┌──
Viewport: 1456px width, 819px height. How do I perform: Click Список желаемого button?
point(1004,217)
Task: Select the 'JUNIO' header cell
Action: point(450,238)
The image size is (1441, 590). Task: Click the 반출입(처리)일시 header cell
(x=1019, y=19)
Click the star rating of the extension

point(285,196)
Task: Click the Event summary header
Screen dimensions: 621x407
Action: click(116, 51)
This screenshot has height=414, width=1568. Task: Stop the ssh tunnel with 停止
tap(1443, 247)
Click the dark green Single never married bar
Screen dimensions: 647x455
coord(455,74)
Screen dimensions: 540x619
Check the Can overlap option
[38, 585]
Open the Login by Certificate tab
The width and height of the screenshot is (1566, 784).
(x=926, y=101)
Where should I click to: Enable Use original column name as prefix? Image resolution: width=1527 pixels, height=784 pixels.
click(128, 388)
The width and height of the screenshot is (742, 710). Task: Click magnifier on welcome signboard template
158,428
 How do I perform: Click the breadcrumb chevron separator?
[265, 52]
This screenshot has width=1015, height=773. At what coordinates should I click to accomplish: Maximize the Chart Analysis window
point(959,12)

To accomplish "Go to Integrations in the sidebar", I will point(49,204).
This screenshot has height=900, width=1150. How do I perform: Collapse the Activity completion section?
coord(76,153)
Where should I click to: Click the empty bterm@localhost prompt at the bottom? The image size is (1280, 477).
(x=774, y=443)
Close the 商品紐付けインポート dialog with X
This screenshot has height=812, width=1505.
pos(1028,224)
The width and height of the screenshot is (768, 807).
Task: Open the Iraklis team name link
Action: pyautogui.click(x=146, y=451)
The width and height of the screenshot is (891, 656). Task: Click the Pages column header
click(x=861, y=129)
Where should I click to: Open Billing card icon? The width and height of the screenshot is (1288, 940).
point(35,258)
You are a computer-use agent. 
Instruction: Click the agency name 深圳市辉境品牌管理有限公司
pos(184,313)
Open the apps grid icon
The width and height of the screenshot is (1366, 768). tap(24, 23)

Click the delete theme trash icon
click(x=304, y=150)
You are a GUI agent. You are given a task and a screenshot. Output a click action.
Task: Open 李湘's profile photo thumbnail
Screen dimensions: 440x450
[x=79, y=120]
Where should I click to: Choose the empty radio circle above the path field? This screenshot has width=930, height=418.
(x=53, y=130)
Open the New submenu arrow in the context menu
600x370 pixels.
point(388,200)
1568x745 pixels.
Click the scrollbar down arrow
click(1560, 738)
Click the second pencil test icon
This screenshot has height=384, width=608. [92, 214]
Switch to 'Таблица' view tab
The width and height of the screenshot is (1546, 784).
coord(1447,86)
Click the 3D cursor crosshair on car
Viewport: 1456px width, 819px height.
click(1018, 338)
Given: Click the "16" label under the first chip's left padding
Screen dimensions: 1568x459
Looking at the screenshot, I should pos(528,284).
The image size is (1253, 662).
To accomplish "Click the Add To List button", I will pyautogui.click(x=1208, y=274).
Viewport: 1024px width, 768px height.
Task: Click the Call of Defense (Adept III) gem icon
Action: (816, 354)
└──
### [GOAL OF THE EXERCISE]
Rewrite the entries from the line with "Screen dimensions: 540x619" to the line with "click(x=304, y=150)", replacing "magnifier" with "magnifying glass" and changing nothing else.

### [EXERCISE ANSWER]
Screen dimensions: 540x619
Check the Can overlap option
[38, 585]
Open the Login by Certificate tab
The width and height of the screenshot is (1566, 784).
(x=926, y=101)
Where should I click to: Enable Use original column name as prefix? Image resolution: width=1527 pixels, height=784 pixels.
click(128, 388)
The width and height of the screenshot is (742, 710). Task: Click magnifying glass on welcome signboard template
158,428
 How do I perform: Click the breadcrumb chevron separator?
[265, 52]
This screenshot has width=1015, height=773. At what coordinates should I click to accomplish: Maximize the Chart Analysis window
point(959,12)

To accomplish "Go to Integrations in the sidebar", I will point(49,204).
This screenshot has height=900, width=1150. How do I perform: Collapse the Activity completion section?
coord(76,153)
Where should I click to: Click the empty bterm@localhost prompt at the bottom? The image size is (1280, 477).
(x=774, y=443)
Close the 商品紐付けインポート dialog with X
This screenshot has height=812, width=1505.
pos(1028,224)
The width and height of the screenshot is (768, 807).
Task: Open the Iraklis team name link
Action: pyautogui.click(x=146, y=451)
The width and height of the screenshot is (891, 656). Task: Click the Pages column header
click(x=861, y=129)
Where should I click to: Open Billing card icon? The width and height of the screenshot is (1288, 940).
point(35,258)
You are a computer-use agent. 
Instruction: Click the agency name 深圳市辉境品牌管理有限公司
pos(184,313)
Open the apps grid icon
The width and height of the screenshot is (1366, 768). tap(24, 23)

Click the delete theme trash icon
click(x=304, y=150)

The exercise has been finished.